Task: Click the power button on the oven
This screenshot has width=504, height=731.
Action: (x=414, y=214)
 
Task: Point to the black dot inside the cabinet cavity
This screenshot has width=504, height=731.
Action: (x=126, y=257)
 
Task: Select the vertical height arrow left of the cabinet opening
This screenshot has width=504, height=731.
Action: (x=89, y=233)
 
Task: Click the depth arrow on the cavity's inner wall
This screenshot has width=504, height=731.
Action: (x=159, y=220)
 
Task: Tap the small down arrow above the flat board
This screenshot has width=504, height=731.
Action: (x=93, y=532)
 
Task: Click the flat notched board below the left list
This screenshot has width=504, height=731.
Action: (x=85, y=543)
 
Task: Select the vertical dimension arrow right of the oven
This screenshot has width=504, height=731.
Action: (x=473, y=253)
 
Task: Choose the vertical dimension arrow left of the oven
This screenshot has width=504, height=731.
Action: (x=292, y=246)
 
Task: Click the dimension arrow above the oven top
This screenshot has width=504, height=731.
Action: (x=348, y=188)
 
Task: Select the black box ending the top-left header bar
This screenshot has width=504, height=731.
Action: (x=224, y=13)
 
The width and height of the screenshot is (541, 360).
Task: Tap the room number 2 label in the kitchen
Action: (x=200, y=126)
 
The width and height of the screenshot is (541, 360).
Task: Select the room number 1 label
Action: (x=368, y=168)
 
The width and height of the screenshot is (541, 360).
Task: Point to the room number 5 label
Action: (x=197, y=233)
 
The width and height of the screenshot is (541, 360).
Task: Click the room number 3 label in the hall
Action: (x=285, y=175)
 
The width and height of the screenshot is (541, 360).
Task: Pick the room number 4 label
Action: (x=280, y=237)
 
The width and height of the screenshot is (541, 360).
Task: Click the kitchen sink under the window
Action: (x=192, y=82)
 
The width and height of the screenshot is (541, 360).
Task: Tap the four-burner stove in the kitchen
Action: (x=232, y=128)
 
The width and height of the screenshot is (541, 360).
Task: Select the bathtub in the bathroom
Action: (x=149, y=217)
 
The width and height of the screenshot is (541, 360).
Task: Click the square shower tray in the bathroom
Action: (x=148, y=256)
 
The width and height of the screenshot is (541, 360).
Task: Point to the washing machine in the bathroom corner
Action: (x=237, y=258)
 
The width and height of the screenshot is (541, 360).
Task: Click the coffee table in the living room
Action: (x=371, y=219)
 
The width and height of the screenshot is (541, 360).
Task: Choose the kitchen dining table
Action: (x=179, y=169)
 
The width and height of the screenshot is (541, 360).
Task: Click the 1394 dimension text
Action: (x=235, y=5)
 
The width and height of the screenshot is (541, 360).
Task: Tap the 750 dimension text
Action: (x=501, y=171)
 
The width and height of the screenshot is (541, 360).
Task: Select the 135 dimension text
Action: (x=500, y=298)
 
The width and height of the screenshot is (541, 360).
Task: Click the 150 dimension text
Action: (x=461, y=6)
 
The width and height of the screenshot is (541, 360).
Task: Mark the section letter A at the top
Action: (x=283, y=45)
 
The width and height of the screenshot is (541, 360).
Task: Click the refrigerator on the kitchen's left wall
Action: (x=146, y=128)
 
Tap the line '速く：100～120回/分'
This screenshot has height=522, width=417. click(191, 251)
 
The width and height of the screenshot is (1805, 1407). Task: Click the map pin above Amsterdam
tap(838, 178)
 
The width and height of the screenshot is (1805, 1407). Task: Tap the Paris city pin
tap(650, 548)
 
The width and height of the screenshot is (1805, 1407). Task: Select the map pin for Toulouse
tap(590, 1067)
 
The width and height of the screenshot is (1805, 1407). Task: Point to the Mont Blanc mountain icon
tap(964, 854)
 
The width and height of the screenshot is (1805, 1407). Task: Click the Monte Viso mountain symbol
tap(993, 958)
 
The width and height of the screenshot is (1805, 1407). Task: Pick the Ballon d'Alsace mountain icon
□ □ □ □ □ □ □
* _Exercise objective_
Revise all of the entries above so that "dimension arrow" becomes "measurement arrow" wherever it occurs, leaving every other part of them unchanged.

* _Written reply_
Task: Click the power button on the oven
This screenshot has width=504, height=731.
Action: (x=414, y=214)
 
Task: Point to the black dot inside the cabinet cavity
This screenshot has width=504, height=731.
Action: (x=126, y=257)
 
Task: Select the vertical height arrow left of the cabinet opening
This screenshot has width=504, height=731.
Action: (x=89, y=233)
 
Task: Click the depth arrow on the cavity's inner wall
This screenshot has width=504, height=731.
Action: (x=159, y=220)
 
Task: Tap the small down arrow above the flat board
This screenshot has width=504, height=731.
Action: (x=93, y=532)
 
Task: Click the flat notched board below the left list
This screenshot has width=504, height=731.
Action: (x=85, y=543)
 
Task: Select the vertical measurement arrow right of the oven
This screenshot has width=504, height=731.
Action: (x=473, y=253)
 
Task: Choose the vertical measurement arrow left of the oven
This screenshot has width=504, height=731.
Action: (x=292, y=246)
 
Task: Click the measurement arrow above the oven top
This screenshot has width=504, height=731.
Action: (x=348, y=188)
 
Task: Select the black box ending the top-left header bar
This screenshot has width=504, height=731.
Action: (x=224, y=13)
 
The width and height of the screenshot is (541, 360).
Task: Tap the room number 2 label in the kitchen
Action: (x=200, y=126)
 
The width and height of the screenshot is (541, 360).
Task: Select the room number 1 label
Action: (x=368, y=168)
 
The width and height of the screenshot is (541, 360).
Task: Point to the room number 5 label
Action: (x=197, y=233)
 
The width and height of the screenshot is (541, 360).
Task: Click the room number 3 label in the hall
Action: (x=285, y=175)
 
The width and height of the screenshot is (541, 360).
Task: Pick the room number 4 label
Action: (x=280, y=237)
 
The width and height of the screenshot is (541, 360).
Task: Click the kitchen sink under the window
Action: (x=192, y=82)
 
The width and height of the screenshot is (541, 360).
Task: Tap the four-burner stove in the kitchen
Action: (x=232, y=128)
 
The width and height of the screenshot is (541, 360).
Task: Select the bathtub in the bathroom
Action: (x=149, y=217)
 
The width and height of the screenshot is (541, 360).
Task: Click the square shower tray in the bathroom
Action: (x=148, y=256)
 
The width and height of the screenshot is (541, 360).
Task: Point to the washing machine in the bathroom corner
Action: (x=237, y=258)
 
The width and height of the screenshot is (541, 360).
Task: Click the coffee table in the living room
Action: (x=371, y=219)
 
The width and height of the screenshot is (541, 360).
Task: Choose the kitchen dining table
Action: (x=179, y=169)
 
The width and height of the screenshot is (541, 360).
Task: Click the 1394 dimension text
Action: (x=235, y=5)
 
The width and height of the screenshot is (541, 360).
Task: Tap the 750 dimension text
Action: (x=501, y=171)
 
The width and height of the screenshot is (541, 360).
Task: Select the 135 dimension text
Action: (x=500, y=298)
 
The width and height of the screenshot is (541, 360).
Task: Click the 150 dimension text
Action: (x=461, y=6)
 
The width and height of the screenshot is (541, 360).
Task: Mark the section letter A at the top
Action: (x=283, y=45)
 
The width and height of the screenshot is (541, 360).
Task: Click the refrigerator on the kitchen's left wall
Action: (x=146, y=128)
 
Tap the line '速く：100～120回/分'
This screenshot has height=522, width=417. click(191, 251)
 
The width and height of the screenshot is (1805, 1407). Task: Click the map pin above Amsterdam
tap(838, 178)
 
The width and height of the screenshot is (1805, 1407). Task: Tap the Paris city pin
tap(650, 548)
 
The width and height of the screenshot is (1805, 1407). Task: Select the map pin for Toulouse
tap(590, 1067)
 
The width and height of the screenshot is (1805, 1407). Task: Point to the Mont Blanc mountain icon
tap(964, 854)
 
The width and height of the screenshot is (1805, 1407). Task: Click the Monte Viso mountain symbol
tap(993, 958)
 
The width and height of the screenshot is (1805, 1407). Task: Pick the Ballon d'Alsace mountain icon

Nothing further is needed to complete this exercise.